Georgina McGuinness (née Allan, formerly Thomas) is a newsreader who was the anchor of Nine News Adelaide's weekend 6pm news bulletin from 1989 to 2011.

Early life
An Adelaide native, born 29 August 1966, she studied at Seymour College and at the Magill campus of the South Australian College of Advanced Education (now a part of the University of South Australia).

Career
She graduated in 1987 and joined Nine News as a reporter. Just a year later she was appointed weekend news anchor, which job she continued to 2011, along with filing special reports. During this time, her bulletins consistently rated higher than the rival Seven News Adelaide in its timeslot. In 2002, she was the anchor of the short lived local version of A Current Affair.

Until 2007, McGuinness was also the co-anchor of the annual Adelaide Christmas Pageant telecast which airs in early November each year.

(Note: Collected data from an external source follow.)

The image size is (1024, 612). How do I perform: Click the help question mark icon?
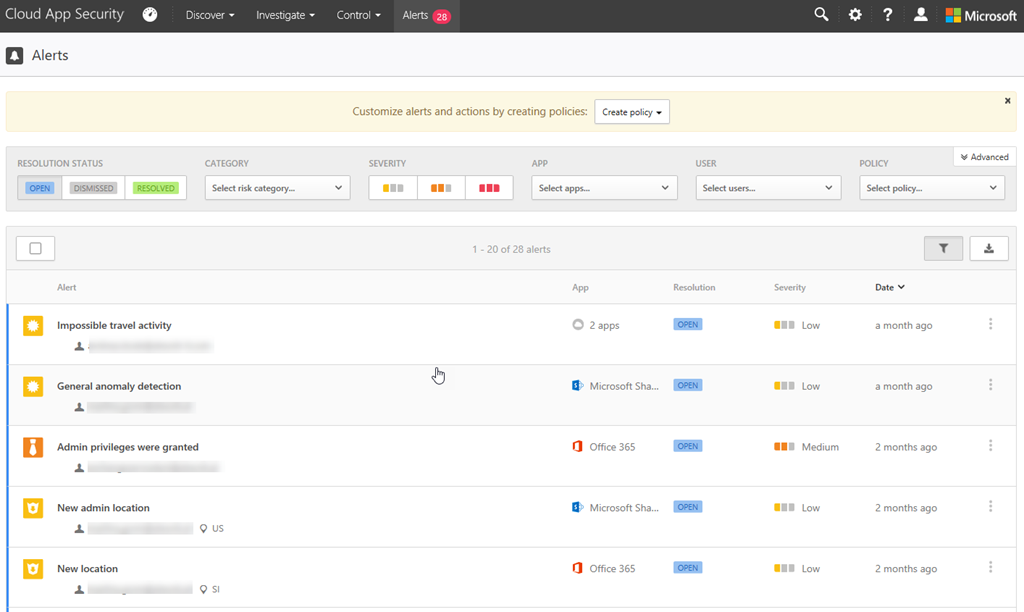point(887,15)
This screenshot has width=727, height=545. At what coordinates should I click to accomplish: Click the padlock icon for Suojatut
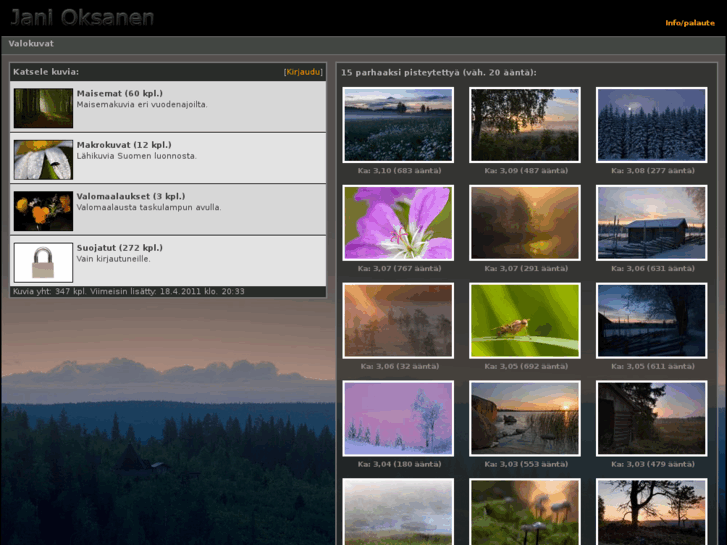pos(43,263)
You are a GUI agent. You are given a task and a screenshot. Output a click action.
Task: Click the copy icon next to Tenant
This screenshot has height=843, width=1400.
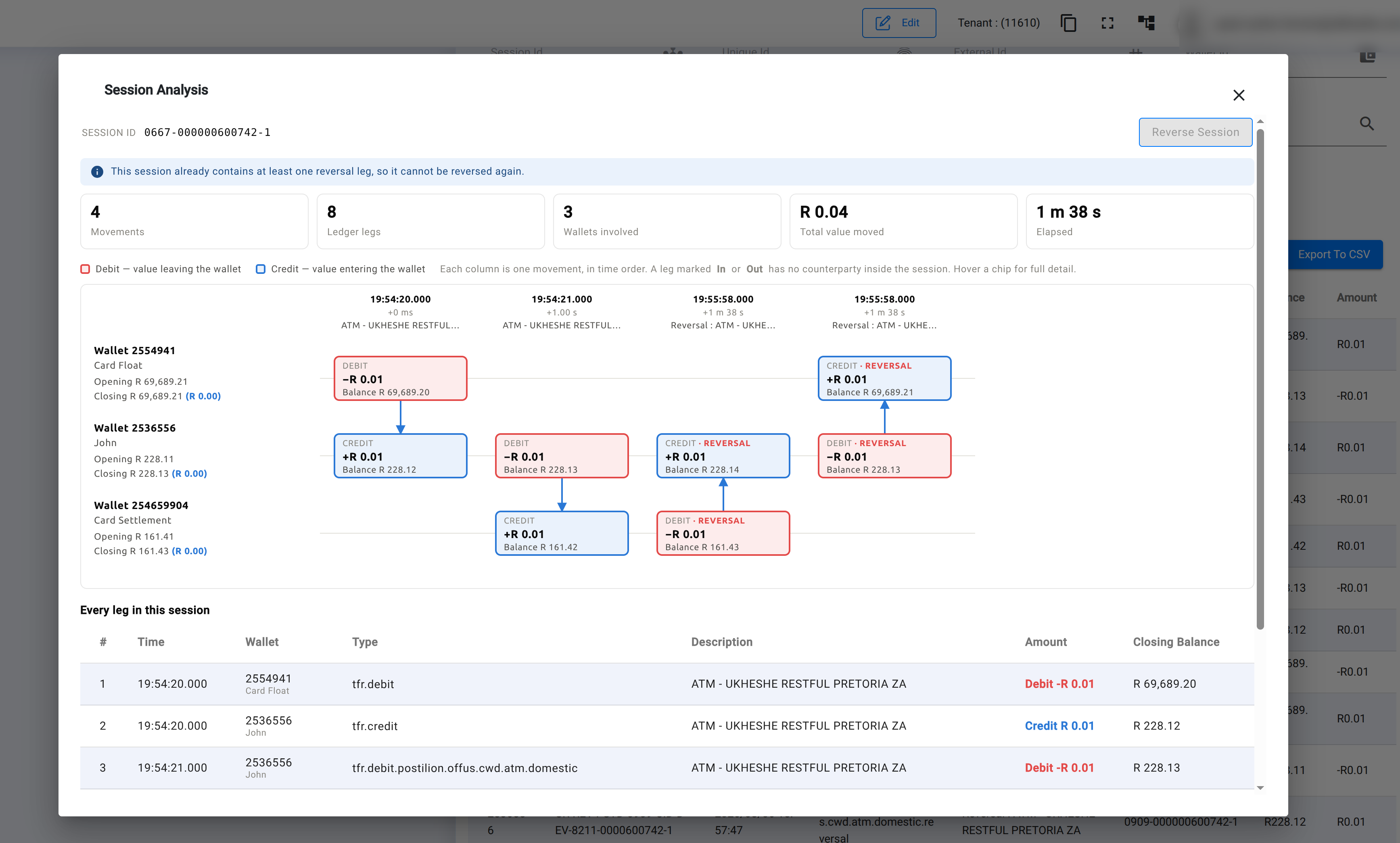[1068, 23]
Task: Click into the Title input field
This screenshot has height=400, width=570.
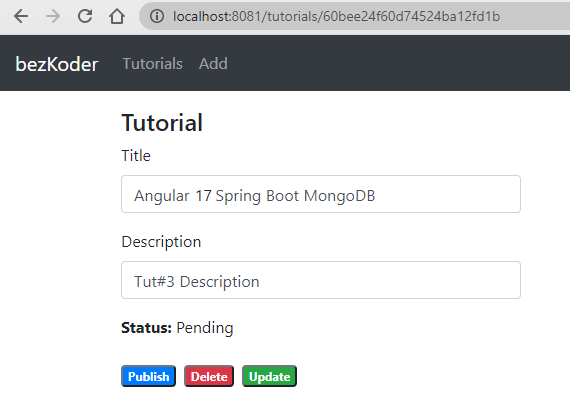Action: [x=321, y=194]
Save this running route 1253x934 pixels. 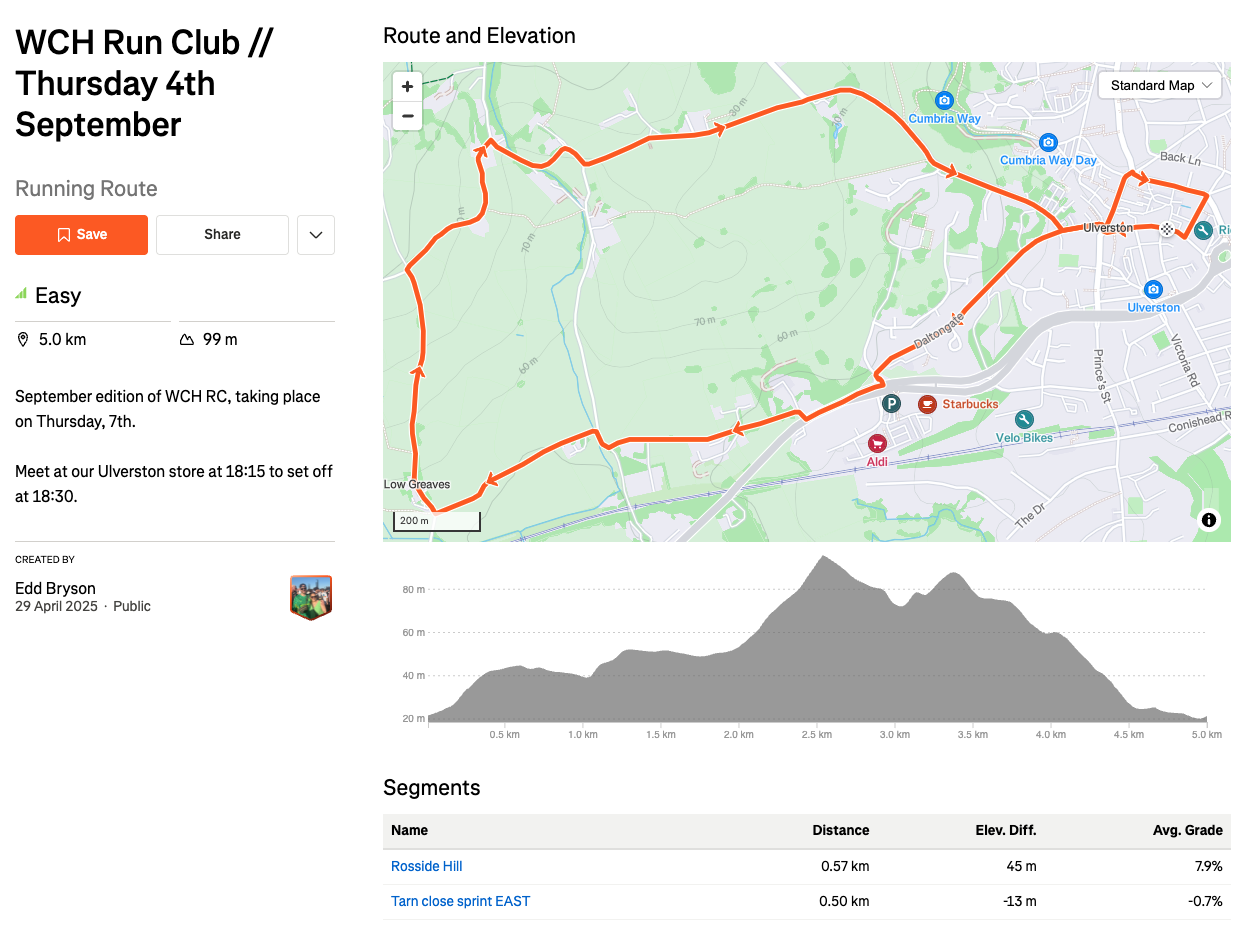pos(81,235)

In October 2011, it was announced that McGuinness would not have her contract renewed with the Nine Network. In early 2012, McGuinness joined the staff of South Australian Opposition Leader Isobel Redmond as a speechwriter.

Personal life
After a number of years presenting as both Georgina Allan, and later Georgina Thomas, she married former Adelaide Crows captain Tony McGuinness in 1999. She is the mother of four children,with 3 children from a previous marriage. 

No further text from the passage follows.